All of lore.kernel.org
 help / color / mirror / Atom feed
From: Saeed Mahameed <saeedm@dev.mellanox.co.il>
To: Martin KaFai Lau <kafai@fb.com>
Cc: Linux Netdev List <netdev@vger.kernel.org>,
	Saeed Mahameed <saeedm@mellanox.com>,
	Tariq Toukan <tariqt@mellanox.com>,
	Kernel Team <kernel-team@fb.com>
Subject: Re: [PATCH net-next] net/mlx5e: Support bpf_xdp_adjust_head()

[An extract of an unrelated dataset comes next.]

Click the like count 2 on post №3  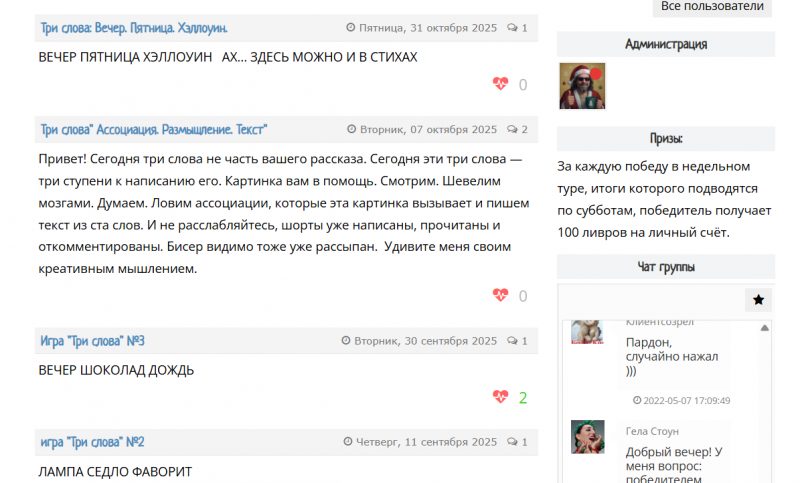523,397
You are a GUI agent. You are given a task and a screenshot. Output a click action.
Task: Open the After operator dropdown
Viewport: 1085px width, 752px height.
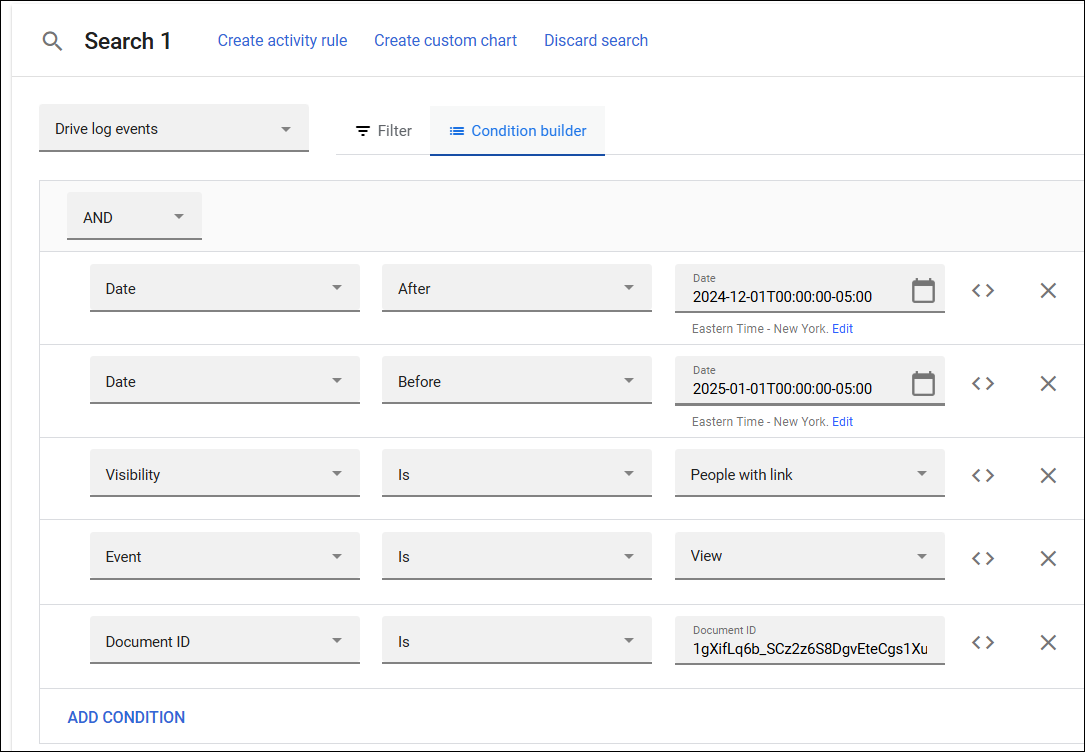point(516,289)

Date: Fri, 13 Jan 2017 15:58:46 +0200	[thread overview]
Message-ID: <CALzJLG_9MTsTV4Y=+BgT7MXO+x-rq526fntxLdAOt=nLD6j9mA@mail.gmail.com> (raw)
In-Reply-To: <20170112232546.GA1595@kafai-mba.local>

On Fri, Jan 13, 2017 at 1:25 AM, Martin KaFai Lau <kafai@fb.com> wrote:
> On Thu, Jan 12, 2017 at 03:10:30PM +0200, Saeed Mahameed wrote:
>> On Thu, Jan 12, 2017 at 4:09 AM, Martin KaFai Lau <kafai@fb.com> wrote:
>> > This patch adds bpf_xdp_adjust_head() support to mlx5e.
>>
>> Hi Martin, Thanks for the patch !
>>
>> you can find some comments below.
>>
>> >
>> > 1. rx_headroom is added to struct mlx5e_rq.  It uses
>> >    an existing 4 byte hole in the struct.

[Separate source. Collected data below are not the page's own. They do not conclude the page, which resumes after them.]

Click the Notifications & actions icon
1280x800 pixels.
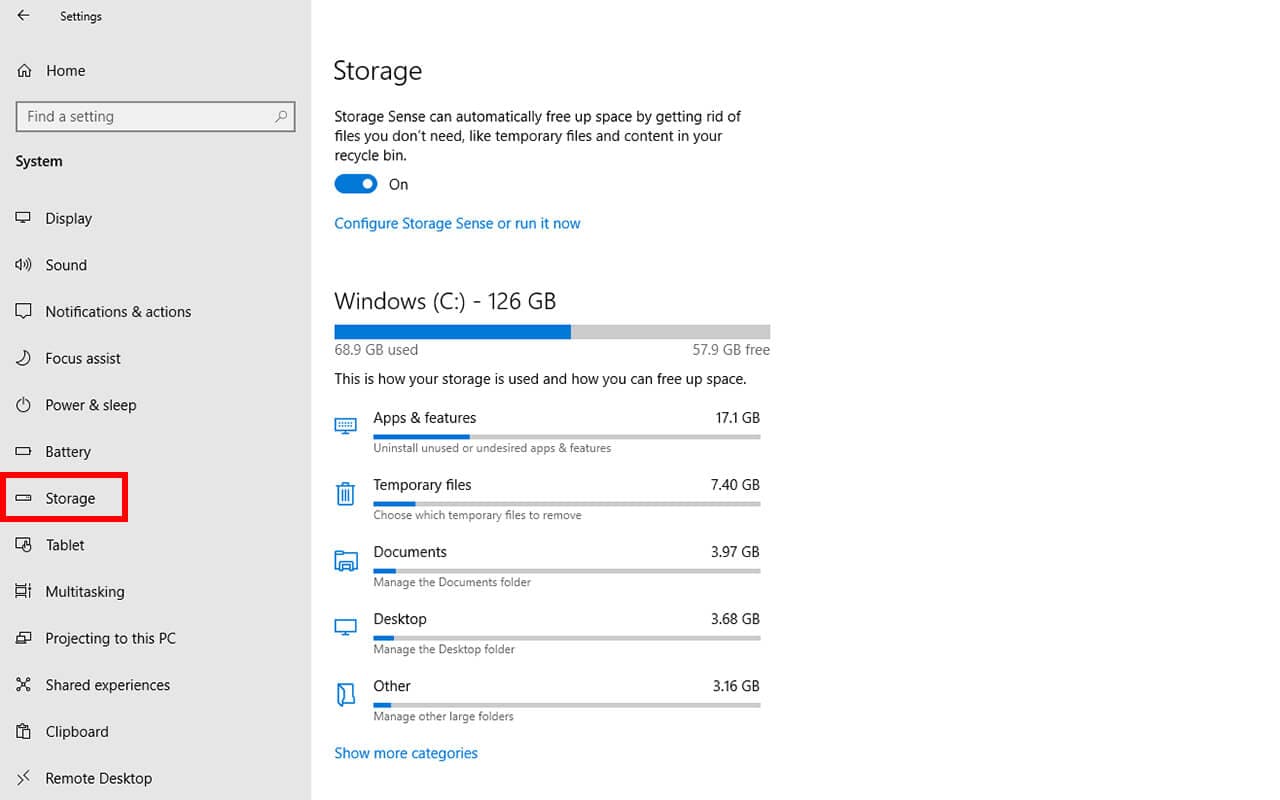pos(24,311)
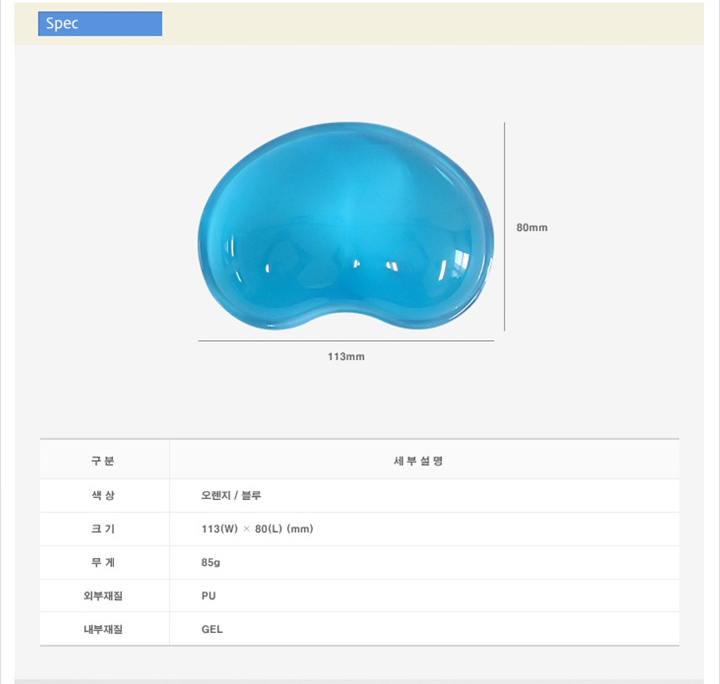This screenshot has width=720, height=684.
Task: Click the 구 분 table header
Action: coord(103,460)
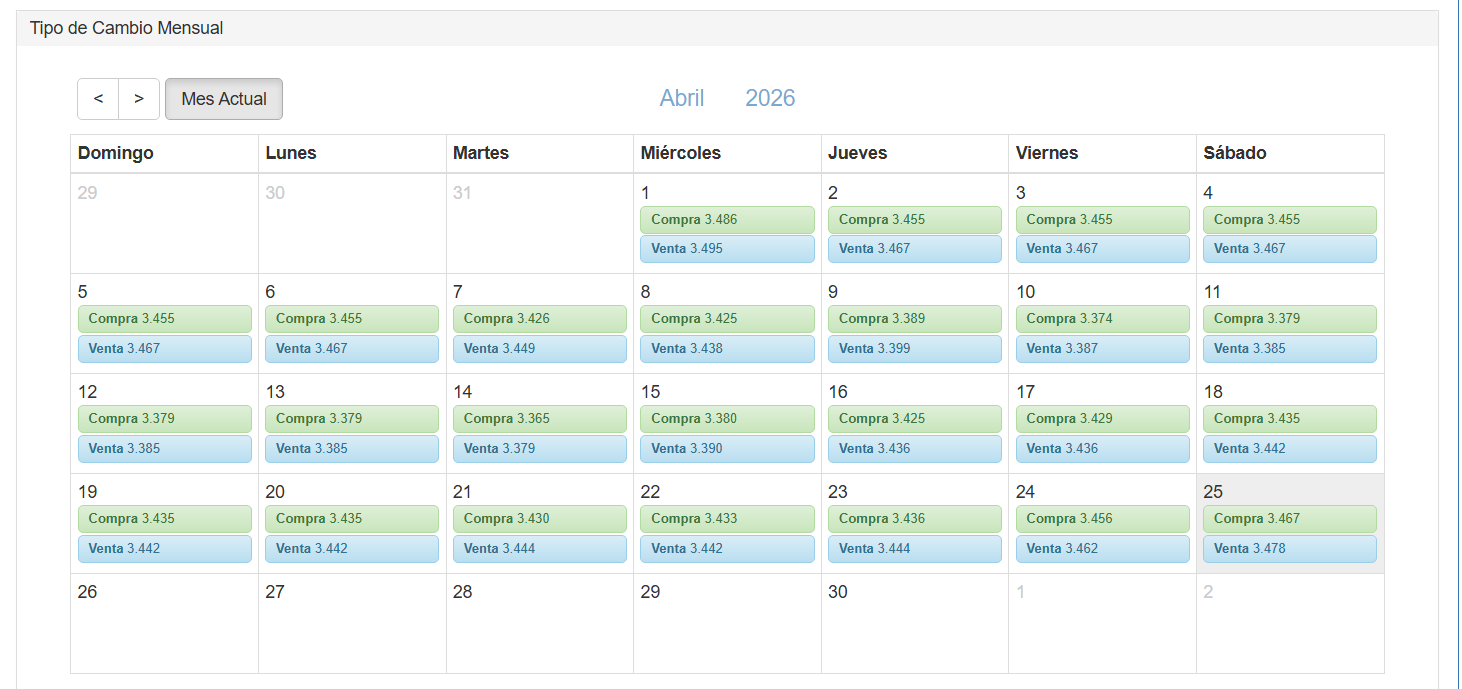Select the Venta 3.495 badge on April 1
Image resolution: width=1462 pixels, height=689 pixels.
pyautogui.click(x=727, y=248)
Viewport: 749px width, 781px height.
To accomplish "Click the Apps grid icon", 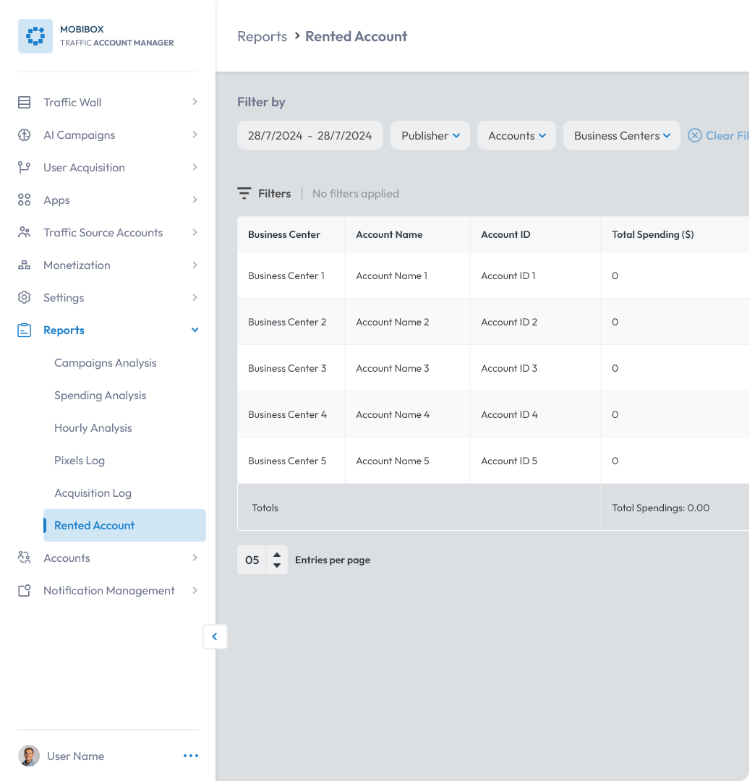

>> > 2. The adjusted data length is checked against
>> >    MLX5E_XDP_MIN_INLINE and MLX5E_SW2HW_MTU(rq->netdev->mtu).
>> > 3. The macro MLX5E_SW2HW_MTU is moved from en_main.c to en.h.

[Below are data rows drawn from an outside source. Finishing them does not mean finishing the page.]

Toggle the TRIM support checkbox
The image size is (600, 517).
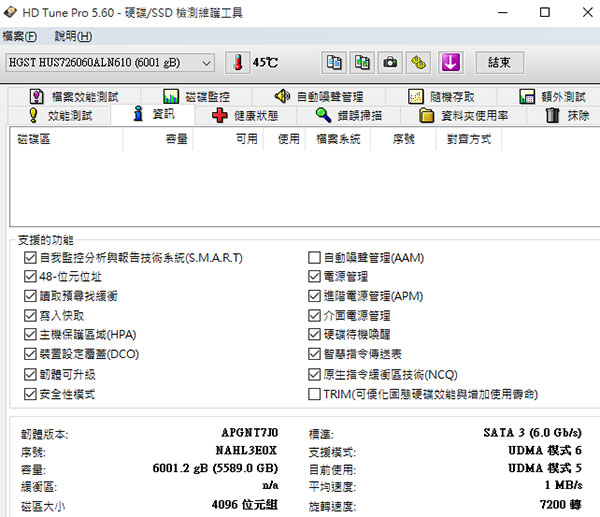click(315, 394)
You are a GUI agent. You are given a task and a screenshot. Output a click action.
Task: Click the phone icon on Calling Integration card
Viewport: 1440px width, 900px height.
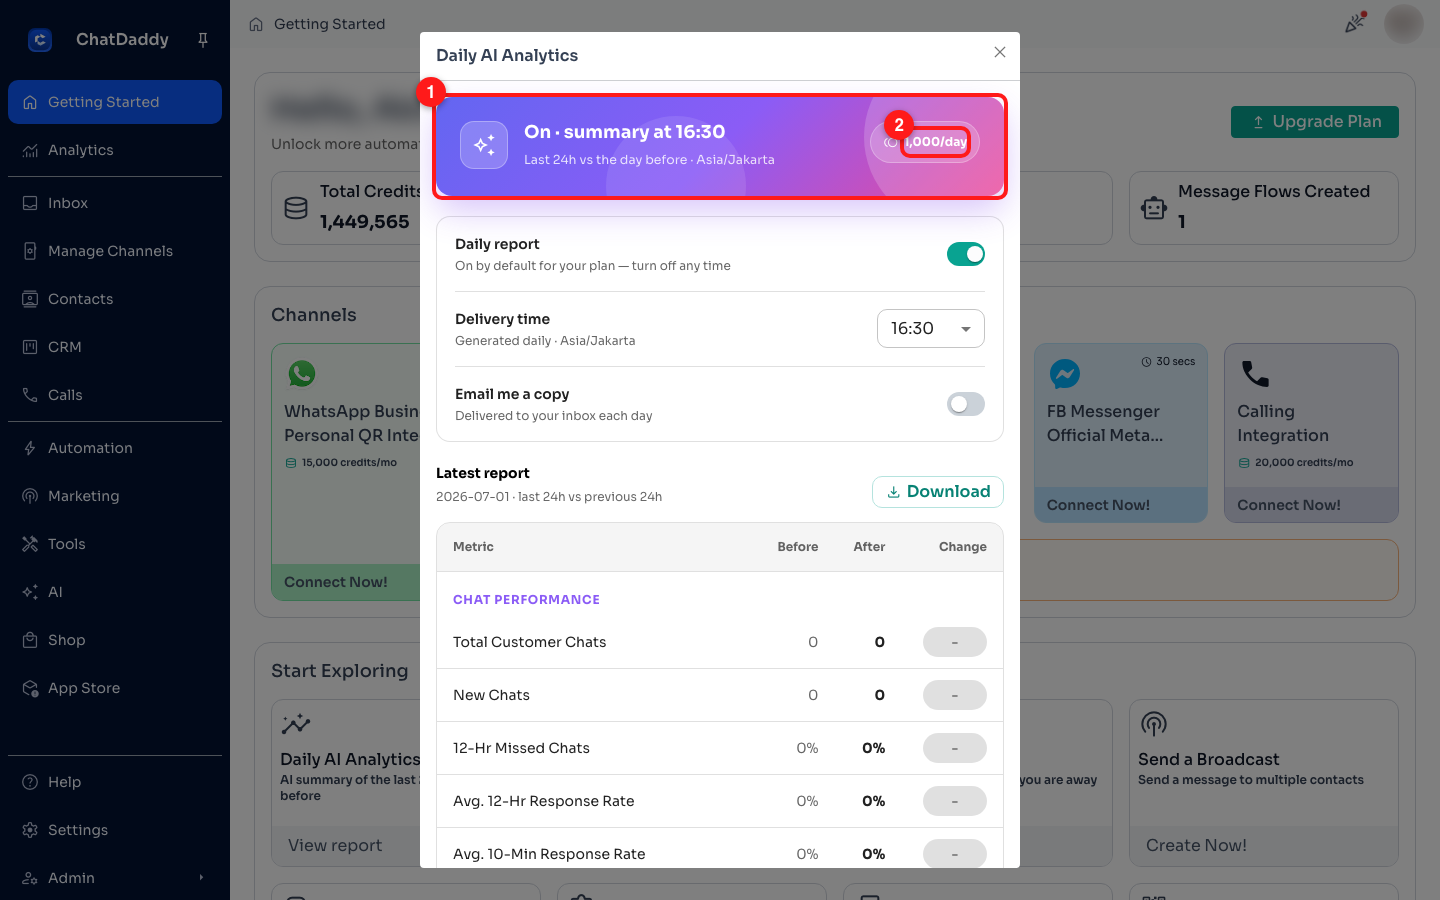pos(1255,374)
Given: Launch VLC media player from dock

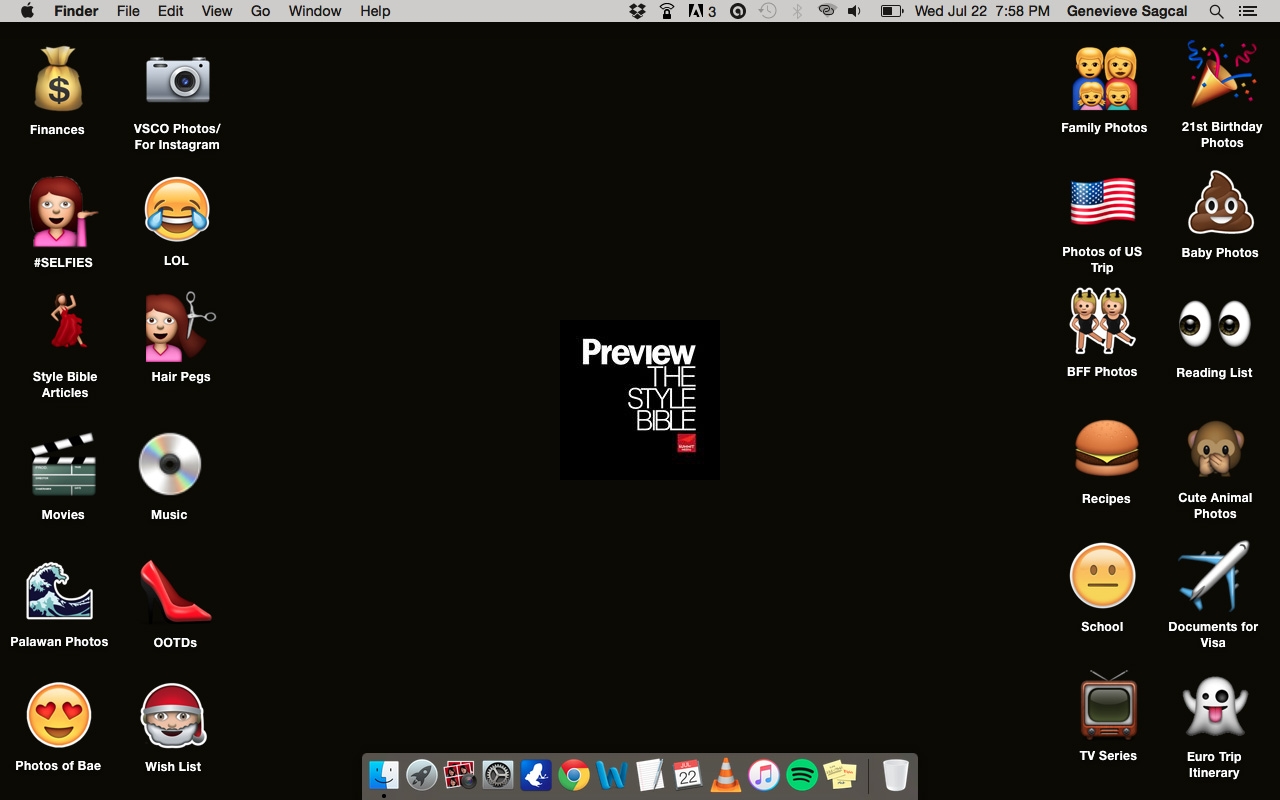Looking at the screenshot, I should point(726,775).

>> >    MLX5E_HW2SW_MTU is also moved to en.h for symmetric reason
>> >    but it is not a must.
>> >
>> > Signed-off-by: Martin KaFai Lau <kafai@fb.com>
>> > ---
>> >  drivers/net/ethernet/mellanox/mlx5/core/en.h      |  4 ++
>> >  drivers/net/ethernet/mellanox/mlx5/core/en_main.c | 18 +++----
>> >  drivers/net/ethernet/mellanox/mlx5/core/en_rx.c   | 63 ++++++++++++++---------
>> >  3 files changed, 51 insertions(+), 34 deletions(-)
>> >
>> > diff --git a/drivers/net/ethernet/mellanox/mlx5/core/en.h b/drivers/net/ethernet/mellanox/mlx5/core/en.h
>> > index a473cea10c16..0d9dd860a295 100644
>> > --- a/drivers/net/ethernet/mellanox/mlx5/core/en.h
>> > +++ b/drivers/net/ethernet/mellanox/mlx5/core/en.h
>> > @@ -51,6 +51,9 @@
>> >
>> >  #define MLX5_SET_CFG(p, f, v) MLX5_SET(create_flow_group_in, p, f, v)
>> >
>> > +#define MLX5E_HW2SW_MTU(hwmtu) ((hwmtu) - (ETH_HLEN + VLAN_HLEN + ETH_FCS_LEN))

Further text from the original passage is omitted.